Exercise brief
"Task: Select Bublající bloky in the table" appears in one line of the records below. Output that line and each one after it, exactly, through the last line.

[Stored records]
*** Block opens ***
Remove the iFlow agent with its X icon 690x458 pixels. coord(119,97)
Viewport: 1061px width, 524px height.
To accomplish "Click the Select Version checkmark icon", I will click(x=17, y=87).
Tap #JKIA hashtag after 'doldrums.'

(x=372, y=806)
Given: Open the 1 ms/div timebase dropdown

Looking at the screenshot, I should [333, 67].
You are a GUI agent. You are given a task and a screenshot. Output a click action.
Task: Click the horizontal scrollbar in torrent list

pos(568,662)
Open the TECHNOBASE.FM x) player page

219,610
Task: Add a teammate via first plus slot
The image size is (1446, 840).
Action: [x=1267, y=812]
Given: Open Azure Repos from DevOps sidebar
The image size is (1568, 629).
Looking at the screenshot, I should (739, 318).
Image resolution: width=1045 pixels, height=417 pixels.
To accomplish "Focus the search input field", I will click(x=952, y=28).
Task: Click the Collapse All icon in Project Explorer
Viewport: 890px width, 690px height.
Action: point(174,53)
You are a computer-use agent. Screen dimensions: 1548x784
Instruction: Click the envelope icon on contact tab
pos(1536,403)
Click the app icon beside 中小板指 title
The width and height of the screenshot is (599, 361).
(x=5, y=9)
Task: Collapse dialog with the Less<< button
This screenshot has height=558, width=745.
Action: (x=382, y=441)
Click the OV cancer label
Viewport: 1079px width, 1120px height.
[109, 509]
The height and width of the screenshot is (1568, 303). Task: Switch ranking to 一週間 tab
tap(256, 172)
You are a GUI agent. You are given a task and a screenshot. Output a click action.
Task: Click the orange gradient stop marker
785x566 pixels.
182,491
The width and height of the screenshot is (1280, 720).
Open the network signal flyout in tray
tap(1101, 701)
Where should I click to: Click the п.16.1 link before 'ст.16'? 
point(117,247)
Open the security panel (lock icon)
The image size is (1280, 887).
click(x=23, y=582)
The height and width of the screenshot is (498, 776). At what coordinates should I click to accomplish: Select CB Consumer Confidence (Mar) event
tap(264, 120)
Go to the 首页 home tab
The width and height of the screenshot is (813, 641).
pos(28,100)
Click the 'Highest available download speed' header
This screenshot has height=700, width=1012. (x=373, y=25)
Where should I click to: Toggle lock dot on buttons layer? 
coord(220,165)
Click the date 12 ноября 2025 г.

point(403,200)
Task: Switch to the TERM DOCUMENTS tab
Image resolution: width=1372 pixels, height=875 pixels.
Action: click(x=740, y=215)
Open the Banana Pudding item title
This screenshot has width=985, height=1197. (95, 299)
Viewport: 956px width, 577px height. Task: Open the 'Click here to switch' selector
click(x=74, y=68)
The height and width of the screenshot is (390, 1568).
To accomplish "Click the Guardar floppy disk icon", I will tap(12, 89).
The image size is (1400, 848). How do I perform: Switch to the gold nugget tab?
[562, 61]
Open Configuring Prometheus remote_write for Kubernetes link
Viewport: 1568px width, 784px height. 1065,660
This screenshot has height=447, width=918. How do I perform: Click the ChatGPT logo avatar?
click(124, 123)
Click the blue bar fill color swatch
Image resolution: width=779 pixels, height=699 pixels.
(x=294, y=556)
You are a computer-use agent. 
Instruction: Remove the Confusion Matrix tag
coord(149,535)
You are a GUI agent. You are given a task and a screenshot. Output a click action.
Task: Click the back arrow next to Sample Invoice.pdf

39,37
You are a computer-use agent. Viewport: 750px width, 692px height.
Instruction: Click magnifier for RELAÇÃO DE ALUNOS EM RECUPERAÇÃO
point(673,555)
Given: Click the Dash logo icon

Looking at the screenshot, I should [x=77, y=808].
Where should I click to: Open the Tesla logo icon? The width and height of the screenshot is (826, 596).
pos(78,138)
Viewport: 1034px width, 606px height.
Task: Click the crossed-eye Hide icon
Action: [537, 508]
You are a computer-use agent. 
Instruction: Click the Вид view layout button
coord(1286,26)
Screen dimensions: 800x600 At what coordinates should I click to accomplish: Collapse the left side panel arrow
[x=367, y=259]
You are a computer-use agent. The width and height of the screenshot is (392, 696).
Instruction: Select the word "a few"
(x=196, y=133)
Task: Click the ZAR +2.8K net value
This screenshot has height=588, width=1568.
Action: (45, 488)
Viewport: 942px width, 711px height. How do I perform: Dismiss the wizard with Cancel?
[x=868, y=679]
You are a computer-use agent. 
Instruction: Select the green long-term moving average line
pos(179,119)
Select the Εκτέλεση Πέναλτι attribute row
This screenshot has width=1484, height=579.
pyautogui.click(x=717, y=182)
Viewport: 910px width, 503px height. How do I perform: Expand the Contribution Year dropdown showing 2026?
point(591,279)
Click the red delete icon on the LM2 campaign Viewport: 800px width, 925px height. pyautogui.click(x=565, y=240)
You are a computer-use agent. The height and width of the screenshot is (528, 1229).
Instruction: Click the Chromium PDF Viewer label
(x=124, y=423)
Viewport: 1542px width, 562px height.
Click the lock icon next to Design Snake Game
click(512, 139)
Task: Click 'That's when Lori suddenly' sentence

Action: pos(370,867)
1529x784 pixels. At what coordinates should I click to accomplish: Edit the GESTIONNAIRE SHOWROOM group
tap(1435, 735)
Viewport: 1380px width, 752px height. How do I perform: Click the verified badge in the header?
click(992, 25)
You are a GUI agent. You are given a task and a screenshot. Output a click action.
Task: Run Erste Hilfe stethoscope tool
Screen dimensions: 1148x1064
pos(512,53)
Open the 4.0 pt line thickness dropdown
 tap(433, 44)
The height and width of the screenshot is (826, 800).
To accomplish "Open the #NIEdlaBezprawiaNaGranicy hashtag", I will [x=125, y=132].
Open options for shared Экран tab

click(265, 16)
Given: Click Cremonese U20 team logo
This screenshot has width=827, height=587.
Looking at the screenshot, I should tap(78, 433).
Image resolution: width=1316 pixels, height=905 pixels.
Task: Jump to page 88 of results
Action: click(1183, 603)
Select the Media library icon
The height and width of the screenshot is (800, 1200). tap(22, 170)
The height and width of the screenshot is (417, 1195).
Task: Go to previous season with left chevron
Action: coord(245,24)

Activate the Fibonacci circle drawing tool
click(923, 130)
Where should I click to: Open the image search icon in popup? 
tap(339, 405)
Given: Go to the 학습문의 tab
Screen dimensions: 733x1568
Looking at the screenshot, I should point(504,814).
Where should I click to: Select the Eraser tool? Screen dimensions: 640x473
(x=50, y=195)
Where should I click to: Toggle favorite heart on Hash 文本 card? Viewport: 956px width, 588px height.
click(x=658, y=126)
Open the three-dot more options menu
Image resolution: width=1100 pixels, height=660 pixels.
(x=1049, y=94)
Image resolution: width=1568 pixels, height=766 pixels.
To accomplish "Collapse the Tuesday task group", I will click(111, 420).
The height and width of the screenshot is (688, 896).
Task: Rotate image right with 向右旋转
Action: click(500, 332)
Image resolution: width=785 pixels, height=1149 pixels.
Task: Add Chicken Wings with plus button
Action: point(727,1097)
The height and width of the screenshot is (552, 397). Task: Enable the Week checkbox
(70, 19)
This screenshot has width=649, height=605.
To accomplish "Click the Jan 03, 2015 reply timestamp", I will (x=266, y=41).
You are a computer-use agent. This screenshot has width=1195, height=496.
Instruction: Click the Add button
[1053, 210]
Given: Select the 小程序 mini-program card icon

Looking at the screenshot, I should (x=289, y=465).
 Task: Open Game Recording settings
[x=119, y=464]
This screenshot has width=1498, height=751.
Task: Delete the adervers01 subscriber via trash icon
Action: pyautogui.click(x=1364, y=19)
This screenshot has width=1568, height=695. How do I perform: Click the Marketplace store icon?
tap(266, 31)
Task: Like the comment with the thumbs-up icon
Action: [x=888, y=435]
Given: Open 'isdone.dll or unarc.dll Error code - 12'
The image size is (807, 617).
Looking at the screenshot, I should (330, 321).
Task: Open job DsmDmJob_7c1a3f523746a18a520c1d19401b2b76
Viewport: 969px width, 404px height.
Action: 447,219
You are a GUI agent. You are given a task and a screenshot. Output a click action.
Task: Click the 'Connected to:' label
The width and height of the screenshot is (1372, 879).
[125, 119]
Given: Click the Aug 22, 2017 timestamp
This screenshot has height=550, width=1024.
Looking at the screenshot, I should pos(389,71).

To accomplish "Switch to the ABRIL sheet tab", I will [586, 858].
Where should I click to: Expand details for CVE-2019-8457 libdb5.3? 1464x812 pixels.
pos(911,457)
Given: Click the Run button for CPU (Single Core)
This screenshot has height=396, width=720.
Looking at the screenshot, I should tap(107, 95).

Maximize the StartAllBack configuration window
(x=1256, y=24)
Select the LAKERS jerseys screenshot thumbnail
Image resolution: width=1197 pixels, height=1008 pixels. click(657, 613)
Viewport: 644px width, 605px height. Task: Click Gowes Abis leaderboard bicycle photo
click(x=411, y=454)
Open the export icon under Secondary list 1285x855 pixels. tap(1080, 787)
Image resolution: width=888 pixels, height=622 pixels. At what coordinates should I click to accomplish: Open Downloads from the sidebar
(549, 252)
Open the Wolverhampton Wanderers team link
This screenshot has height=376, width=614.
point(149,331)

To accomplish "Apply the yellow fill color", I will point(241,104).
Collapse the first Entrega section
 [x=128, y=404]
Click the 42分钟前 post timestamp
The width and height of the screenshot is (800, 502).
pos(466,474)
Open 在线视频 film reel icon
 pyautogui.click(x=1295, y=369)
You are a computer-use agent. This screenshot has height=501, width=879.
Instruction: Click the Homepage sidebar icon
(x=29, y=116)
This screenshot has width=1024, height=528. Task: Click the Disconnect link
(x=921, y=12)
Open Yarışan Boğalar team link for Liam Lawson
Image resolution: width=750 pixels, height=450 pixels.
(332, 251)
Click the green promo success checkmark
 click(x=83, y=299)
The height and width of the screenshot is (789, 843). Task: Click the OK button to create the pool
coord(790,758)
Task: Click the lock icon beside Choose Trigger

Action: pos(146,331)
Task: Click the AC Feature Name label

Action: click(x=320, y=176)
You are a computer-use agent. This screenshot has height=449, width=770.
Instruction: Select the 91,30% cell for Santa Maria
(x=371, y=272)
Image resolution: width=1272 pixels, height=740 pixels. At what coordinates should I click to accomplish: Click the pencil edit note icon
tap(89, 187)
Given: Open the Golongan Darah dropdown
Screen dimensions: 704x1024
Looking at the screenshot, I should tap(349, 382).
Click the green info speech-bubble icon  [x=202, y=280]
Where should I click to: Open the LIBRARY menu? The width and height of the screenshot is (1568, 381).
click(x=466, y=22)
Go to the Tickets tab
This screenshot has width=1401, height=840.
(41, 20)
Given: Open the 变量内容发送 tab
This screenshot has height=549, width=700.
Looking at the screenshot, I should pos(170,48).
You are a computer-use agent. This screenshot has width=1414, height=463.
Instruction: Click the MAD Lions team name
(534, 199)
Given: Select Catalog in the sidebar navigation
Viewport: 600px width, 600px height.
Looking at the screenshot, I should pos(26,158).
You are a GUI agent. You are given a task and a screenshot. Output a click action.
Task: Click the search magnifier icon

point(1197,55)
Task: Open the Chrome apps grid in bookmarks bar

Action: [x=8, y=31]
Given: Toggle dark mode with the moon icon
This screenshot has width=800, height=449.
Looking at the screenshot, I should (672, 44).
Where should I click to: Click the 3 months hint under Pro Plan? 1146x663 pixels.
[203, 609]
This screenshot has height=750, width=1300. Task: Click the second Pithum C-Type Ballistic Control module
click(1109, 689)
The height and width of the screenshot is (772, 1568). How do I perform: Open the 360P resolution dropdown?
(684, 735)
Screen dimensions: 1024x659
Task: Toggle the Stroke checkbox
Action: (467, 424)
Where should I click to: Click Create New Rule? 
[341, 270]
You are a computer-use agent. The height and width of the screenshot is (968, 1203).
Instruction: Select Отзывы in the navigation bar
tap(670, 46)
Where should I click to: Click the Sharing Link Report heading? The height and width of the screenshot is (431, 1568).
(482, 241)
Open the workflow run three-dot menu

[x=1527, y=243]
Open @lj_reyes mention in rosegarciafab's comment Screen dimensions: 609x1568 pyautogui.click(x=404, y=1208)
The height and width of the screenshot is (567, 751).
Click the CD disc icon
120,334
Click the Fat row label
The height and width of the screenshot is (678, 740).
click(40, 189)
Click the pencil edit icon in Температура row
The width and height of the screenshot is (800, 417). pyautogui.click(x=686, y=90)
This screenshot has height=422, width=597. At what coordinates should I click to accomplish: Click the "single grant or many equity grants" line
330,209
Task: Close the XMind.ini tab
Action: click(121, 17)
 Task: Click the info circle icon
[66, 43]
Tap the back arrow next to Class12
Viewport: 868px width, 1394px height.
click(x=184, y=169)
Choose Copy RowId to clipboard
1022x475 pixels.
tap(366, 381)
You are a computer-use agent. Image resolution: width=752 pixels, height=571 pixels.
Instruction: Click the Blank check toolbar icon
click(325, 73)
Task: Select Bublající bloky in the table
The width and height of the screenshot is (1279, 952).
*** Block closes ***
Exercise response
Task: Select Bublající bloky in the table
The width and height of the screenshot is (1279, 952).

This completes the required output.